One of the stupidest movies ever. The film makers tried to combine the best of movies like the first Amityville with movies like the The Exorcist. What they did was combine fail with fail. Do you remember in Greatest American Hero when Mr Hinkley got his remedial English class to stage Romeo and Juliet? Their acting is like the acting in this movie. Any scene with interaction or dialogue is like watching Mr. H’s English class rehearse their lines. The problem is, the acting is the best thing about this movie.
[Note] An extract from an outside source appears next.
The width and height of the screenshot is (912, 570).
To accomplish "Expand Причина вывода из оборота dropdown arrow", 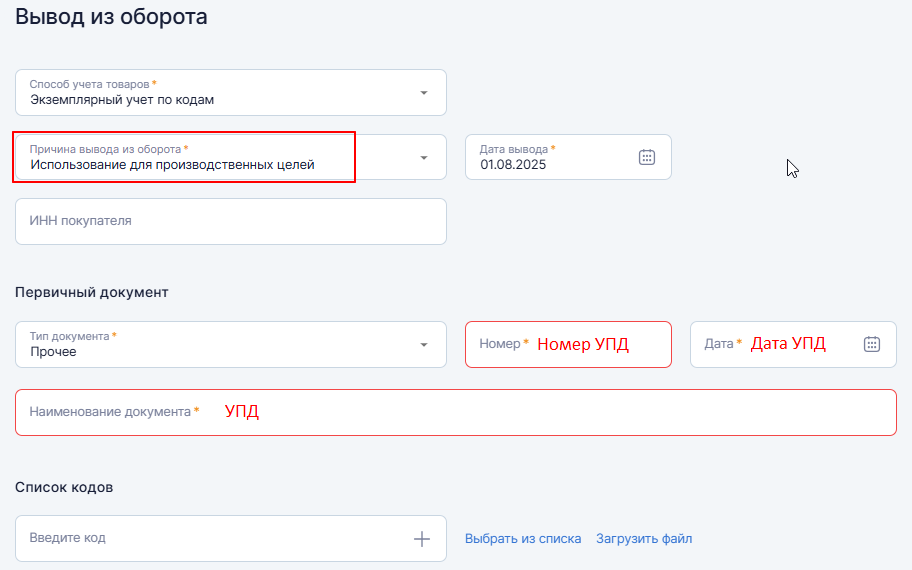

It all starts when a charming lower middle class Italian American family moves into a giant haunted house in a place called Amityville. Too bad for them, there’s a filthy room under the house full of flies, stinking mud and demons. The first lesson of the film: Demons create plumbing problems. But no one cares. Leaking pipes have created a mud-filled room under the house, but we’re not going to worry about it. We like rotting sewer right next to where we do our laundry. Whatever.
There were a lot of parental guidance warnings before this movie. They lead one to expect a lot. Rape, incest, things like that. Sitting there watching the opening credits I couldn’t help but wonder what I was in for. There were going to be some intense dramatic moments in this one, I thought to myself. Better steel myself for the worst. Well what a let down. Sure lots of things are alluded to, are innuendoed. Whatever. No one bought their ticket to this thing so they could read between the lines. Why the hell am I sitting here if not to watch some incestuous rape? Come-on.
When everyone is killed it’s not really very interesting. After that the movie becomes The Exorcist: Part Dumb. The final sequence pays off marginally with some gory special effects. Then the movie’s over. Too bad, you think to yourself. I would have liked to turn that off sooner. I wish I could go back in time and watch something else. I hate 1982. Dino De Laurentiis Company, go fuck yourself.